Given instruction >> Write the next part of the blog post below about birds eating the garden tomatoes, starting right after its final sentence.

Text extract >>

______________________________

Tuesday, October 19, 2021

A Sparrow in Hand

Apparently, birds enjoy half-ripe tomatoes. We learned that this summer. The first of the tomatoes in our garden were just about ready to pick, and we were waiting in anticipation. Then one day we noticed odd, triangular gashes appearing on the orangey-red, not-quite-ripe fruits. Birds! And they weren’t even always eating the whole tomato – mostly just biting into it and leaving the rest to rot. Grrr. The kids kept an eye on the garden and caught the culprits red-handed (red-beaked?) – a small, but persistent, flock of noisy, black grackles. I hung up some shiny aluminum pie plates to attempt to scare them off and ordered a piece of garden netting. When it arrived, PJ and I draped it over top of the plants and tucked it snugly down around the sides. Those birds weren’t going to ruin our whole harvest! When we installed the net, I remember mentioning to the kids that we needed to keep an eye out, as birds could potentially become entangled in it and need us to rescue them. I remember that happening once or twice in my family’s small strawberry patch when I was growing up. Fortunately, the first week passed by incident-free… and the next… and the next…

Summer rolled on, hot and dry, then hardly skipped a beat as the seasons changed. We normally have a decent frost, if not a hard freeze, by mid-September, but early fall was unseasonably warm this year and we were still harvesting tomatoes into early October. (This past week, however, I was shoveling 2–3-foot snow drifts off of our driveway… but I digress.)

______________________________

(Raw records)

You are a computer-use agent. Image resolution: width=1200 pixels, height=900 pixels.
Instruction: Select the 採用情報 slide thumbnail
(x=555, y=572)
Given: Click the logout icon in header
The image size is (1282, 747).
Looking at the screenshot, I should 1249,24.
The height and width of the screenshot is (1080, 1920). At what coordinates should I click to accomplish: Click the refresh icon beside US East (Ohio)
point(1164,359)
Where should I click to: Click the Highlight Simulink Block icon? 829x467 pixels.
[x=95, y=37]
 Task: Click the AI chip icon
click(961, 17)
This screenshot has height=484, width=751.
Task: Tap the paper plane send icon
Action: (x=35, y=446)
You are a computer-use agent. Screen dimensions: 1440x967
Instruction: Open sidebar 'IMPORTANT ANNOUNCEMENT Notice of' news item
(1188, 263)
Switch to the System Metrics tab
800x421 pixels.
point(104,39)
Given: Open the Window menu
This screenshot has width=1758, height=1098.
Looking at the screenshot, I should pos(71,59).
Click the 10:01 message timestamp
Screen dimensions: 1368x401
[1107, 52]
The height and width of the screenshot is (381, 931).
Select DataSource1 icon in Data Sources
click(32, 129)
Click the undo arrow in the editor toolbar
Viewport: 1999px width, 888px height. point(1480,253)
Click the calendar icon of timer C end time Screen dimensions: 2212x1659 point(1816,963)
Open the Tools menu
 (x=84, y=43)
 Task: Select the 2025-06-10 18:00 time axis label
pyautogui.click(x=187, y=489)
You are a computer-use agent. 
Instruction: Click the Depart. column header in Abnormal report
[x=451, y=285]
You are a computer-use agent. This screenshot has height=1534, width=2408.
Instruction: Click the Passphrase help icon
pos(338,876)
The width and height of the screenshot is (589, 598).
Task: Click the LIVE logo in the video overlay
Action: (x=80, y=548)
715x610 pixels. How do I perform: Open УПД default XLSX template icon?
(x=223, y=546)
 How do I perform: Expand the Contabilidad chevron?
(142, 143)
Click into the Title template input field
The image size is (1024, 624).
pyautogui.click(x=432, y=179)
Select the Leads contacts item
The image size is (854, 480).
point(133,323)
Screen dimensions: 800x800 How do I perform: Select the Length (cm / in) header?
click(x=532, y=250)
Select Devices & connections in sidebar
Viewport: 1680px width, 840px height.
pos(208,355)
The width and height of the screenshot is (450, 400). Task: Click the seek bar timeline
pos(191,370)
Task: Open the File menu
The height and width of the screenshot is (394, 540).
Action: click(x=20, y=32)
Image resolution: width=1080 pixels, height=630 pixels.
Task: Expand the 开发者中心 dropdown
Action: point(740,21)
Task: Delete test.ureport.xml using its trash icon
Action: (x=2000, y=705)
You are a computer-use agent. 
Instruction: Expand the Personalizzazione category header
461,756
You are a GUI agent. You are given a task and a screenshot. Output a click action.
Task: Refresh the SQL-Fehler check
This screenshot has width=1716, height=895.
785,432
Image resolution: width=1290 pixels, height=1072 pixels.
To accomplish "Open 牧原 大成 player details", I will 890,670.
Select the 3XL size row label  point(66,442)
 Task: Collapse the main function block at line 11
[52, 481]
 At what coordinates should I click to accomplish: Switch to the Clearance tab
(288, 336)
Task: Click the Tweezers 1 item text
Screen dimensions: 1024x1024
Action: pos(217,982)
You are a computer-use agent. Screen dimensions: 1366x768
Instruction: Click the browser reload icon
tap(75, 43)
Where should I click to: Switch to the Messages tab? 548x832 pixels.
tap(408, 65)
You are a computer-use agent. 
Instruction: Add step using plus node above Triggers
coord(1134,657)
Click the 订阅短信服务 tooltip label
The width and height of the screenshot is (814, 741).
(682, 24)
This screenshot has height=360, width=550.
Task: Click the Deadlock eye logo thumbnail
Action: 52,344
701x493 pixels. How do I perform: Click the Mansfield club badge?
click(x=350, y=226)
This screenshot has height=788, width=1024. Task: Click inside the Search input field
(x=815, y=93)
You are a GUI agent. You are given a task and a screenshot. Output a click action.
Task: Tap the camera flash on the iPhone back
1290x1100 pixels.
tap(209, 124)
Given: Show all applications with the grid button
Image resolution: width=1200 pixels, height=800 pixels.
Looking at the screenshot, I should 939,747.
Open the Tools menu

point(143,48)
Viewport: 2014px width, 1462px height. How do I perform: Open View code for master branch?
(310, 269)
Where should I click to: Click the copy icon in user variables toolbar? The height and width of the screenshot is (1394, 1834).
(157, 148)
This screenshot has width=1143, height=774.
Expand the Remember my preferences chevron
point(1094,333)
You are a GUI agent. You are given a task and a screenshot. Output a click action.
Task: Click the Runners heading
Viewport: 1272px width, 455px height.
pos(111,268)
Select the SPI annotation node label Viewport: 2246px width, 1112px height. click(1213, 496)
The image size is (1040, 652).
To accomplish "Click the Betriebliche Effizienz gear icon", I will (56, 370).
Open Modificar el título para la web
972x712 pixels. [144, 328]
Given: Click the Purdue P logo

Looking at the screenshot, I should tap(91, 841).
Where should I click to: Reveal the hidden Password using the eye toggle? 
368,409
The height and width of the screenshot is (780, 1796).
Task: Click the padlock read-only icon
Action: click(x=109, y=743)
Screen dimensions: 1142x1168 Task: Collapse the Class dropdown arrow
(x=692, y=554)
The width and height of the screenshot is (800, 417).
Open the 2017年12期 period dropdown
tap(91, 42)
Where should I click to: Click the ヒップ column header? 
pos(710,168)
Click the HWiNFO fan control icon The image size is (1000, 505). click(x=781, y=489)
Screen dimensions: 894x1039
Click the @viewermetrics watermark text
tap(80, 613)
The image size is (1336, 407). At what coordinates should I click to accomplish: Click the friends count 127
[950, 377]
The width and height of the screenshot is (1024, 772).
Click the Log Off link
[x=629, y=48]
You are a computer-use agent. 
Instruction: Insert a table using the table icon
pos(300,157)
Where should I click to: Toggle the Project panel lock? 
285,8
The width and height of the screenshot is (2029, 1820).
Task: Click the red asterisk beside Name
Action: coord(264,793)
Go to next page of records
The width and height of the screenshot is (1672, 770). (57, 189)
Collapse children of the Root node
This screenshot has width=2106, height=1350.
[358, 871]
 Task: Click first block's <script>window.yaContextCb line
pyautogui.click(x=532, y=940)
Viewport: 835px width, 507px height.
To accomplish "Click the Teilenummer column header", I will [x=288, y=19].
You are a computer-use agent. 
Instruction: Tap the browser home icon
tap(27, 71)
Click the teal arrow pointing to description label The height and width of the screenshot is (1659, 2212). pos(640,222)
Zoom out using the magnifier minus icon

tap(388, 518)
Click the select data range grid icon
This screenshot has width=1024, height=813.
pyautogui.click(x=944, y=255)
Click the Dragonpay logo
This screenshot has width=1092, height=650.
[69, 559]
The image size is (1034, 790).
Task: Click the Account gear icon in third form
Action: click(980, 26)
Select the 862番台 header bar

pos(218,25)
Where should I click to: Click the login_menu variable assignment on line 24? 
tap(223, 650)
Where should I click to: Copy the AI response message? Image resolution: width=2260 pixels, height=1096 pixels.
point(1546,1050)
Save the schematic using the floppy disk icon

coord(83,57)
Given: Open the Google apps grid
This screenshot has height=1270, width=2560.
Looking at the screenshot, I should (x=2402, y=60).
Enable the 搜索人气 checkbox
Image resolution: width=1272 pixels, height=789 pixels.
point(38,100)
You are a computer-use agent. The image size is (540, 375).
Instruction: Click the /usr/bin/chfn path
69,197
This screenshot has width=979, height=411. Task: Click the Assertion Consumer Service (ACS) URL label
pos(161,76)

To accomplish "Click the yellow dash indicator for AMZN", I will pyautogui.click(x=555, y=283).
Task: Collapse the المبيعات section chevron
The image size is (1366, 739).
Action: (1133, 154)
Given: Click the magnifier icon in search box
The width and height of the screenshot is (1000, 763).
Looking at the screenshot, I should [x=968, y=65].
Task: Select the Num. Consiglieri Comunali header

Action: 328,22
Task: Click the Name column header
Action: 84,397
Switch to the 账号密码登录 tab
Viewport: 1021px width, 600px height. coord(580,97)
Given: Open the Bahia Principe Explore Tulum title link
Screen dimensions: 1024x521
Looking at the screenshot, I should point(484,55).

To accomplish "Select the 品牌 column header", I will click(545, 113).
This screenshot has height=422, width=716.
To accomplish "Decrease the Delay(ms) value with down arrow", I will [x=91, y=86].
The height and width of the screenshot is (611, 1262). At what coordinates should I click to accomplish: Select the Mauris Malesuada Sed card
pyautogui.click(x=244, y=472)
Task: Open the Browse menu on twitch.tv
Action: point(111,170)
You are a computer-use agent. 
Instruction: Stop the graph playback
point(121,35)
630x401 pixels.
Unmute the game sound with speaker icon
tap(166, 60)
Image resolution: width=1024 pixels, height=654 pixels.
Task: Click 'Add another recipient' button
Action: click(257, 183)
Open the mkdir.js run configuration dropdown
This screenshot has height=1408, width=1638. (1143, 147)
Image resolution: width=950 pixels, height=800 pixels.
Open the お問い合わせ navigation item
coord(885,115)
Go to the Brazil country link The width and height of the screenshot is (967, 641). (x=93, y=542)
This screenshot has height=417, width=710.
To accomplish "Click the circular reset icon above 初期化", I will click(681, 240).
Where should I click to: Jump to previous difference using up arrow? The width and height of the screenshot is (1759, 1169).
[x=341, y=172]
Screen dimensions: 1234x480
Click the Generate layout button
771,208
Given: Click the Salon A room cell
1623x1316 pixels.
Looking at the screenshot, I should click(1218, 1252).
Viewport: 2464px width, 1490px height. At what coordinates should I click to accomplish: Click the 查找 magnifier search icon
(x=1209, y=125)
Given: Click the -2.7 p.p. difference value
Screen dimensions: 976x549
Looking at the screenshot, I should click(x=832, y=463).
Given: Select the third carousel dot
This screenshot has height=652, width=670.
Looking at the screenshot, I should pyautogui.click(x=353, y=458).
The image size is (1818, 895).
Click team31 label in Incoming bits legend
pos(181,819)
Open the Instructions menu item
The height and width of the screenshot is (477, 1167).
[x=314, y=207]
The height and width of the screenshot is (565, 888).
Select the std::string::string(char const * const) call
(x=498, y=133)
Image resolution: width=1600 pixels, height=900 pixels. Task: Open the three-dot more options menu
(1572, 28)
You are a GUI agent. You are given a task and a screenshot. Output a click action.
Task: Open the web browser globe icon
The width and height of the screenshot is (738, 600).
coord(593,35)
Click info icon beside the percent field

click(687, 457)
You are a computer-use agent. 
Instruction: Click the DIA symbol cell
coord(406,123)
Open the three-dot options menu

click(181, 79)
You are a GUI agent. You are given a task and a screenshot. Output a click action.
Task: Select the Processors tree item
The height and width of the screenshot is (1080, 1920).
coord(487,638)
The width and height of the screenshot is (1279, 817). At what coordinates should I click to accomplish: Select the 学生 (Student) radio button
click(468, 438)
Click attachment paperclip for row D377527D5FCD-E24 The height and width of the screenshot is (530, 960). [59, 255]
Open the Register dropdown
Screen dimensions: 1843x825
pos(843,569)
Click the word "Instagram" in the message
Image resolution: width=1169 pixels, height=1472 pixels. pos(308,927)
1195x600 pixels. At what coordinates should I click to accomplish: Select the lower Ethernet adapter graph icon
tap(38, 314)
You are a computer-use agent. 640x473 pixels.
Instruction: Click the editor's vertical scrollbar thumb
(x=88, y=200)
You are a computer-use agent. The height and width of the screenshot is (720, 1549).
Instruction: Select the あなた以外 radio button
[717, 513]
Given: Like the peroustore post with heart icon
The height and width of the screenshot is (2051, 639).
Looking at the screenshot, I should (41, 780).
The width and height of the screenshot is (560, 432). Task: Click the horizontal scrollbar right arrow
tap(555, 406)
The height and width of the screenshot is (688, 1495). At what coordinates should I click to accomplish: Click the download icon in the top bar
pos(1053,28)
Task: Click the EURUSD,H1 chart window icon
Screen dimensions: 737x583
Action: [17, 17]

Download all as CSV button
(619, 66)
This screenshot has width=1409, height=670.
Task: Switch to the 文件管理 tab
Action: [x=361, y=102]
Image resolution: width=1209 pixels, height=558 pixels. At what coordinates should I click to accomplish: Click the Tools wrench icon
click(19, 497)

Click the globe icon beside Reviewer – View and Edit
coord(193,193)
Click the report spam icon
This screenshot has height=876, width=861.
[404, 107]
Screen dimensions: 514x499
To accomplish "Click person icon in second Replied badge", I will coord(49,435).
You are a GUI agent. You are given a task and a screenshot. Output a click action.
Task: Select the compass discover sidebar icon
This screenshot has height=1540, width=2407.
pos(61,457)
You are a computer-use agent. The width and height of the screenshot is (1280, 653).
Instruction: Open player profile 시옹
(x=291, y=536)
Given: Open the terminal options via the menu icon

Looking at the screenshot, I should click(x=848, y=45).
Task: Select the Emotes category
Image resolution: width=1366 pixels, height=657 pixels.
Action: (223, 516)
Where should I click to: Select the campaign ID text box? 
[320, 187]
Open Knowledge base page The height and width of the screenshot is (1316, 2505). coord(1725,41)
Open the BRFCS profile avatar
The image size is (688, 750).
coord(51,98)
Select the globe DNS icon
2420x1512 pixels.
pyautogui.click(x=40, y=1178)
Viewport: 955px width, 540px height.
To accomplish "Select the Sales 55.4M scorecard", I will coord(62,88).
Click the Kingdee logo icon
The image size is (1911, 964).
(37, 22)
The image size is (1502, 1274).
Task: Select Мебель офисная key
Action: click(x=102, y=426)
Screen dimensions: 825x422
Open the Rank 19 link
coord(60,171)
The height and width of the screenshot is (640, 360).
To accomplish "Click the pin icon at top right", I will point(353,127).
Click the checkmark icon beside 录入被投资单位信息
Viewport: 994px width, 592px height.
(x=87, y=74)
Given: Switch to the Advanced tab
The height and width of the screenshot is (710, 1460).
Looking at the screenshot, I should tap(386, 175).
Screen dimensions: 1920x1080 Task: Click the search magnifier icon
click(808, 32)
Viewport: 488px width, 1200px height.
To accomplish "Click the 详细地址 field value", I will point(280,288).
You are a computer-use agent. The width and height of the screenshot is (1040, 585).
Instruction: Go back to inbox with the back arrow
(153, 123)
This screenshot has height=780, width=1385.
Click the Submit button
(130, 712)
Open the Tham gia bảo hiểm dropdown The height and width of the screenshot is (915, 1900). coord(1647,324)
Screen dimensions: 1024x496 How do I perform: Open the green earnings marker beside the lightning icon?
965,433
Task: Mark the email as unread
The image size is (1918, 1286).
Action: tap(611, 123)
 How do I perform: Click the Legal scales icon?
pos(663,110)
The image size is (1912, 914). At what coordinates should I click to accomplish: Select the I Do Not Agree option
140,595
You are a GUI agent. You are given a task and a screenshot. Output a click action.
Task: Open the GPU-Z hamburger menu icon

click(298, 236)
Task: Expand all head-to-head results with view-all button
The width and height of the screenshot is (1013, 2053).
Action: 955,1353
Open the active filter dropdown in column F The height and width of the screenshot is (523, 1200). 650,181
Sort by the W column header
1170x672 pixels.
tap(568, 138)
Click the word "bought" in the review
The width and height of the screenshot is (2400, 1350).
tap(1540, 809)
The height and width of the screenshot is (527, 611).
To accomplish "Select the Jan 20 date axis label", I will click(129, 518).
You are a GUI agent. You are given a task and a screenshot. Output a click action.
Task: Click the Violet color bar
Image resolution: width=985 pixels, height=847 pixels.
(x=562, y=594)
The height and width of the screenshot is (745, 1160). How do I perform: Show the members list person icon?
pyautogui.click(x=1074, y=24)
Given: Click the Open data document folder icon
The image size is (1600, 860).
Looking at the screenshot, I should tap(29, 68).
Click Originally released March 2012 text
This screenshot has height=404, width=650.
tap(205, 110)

______________________________

Written answer >>
Anyway…

It was late September. The netting remained in place around the tomatoes, though we hadn’t seen any birds near the garden since our first bout with that thieving flock of grackles. At least, that was true until a couple of weeks ago. PJ was at work, and the kids and I were having a rather lazy day at home. A couple of the kids had colds and weren’t feeling the greatest, so we had been lounging around the house, watching some TV and resting. At some point, our younger son looked out the window and spotted a few birds in the garden near the tomatoes. He called me over to take a look. (I’m a bit of a bird nerd, and the kids know that, so they’re always asking me to identify whatever feathered friend – fiend??? – they’ve spotted.) By the time I left the kitchen and walked over to the window, however, two of the birds had flown off. I was, though, just in time to see the third one frantically flapping as it tried to get away from the netting. The boys and I quickly went outside. It was a rescue mission!

The bird, a sparrow, was clearly quite distressed by its current situation. Somehow it had managed to get itself underneath the net, and I thought it was also entangled in the fine mesh. As I approached it, however, it took off and flew to the other side of the tomato patch… and straight into the other side of the netting. I tried a second time to get near it, and for a second time it took off in the opposite direction, but it was still foiled by the barely visible netting and became trapped yet again. At last, I managed to get hold of the frightened creature. It briefly stopped struggling as I gently and carefully disentangled it.

It really is a privilege to behold the intricacies of creation up close. From a distance we see a small, plain, brown bird. Up close, it seems to undergo a Cinderella-type transformation right before our eyes, as we begin to notice the many colors and variations in its feathers and the minute details in its eyes, beak, and feet. They are smaller and lighter than you think they should be, and when in hand it feels like you’re holding almost nothing but a bit of fluff. Though I was working quickly, I was in awe of every tiny detail – each and every part of which was meticulously thought out by a loving Creator. Every last feature speaking of Him.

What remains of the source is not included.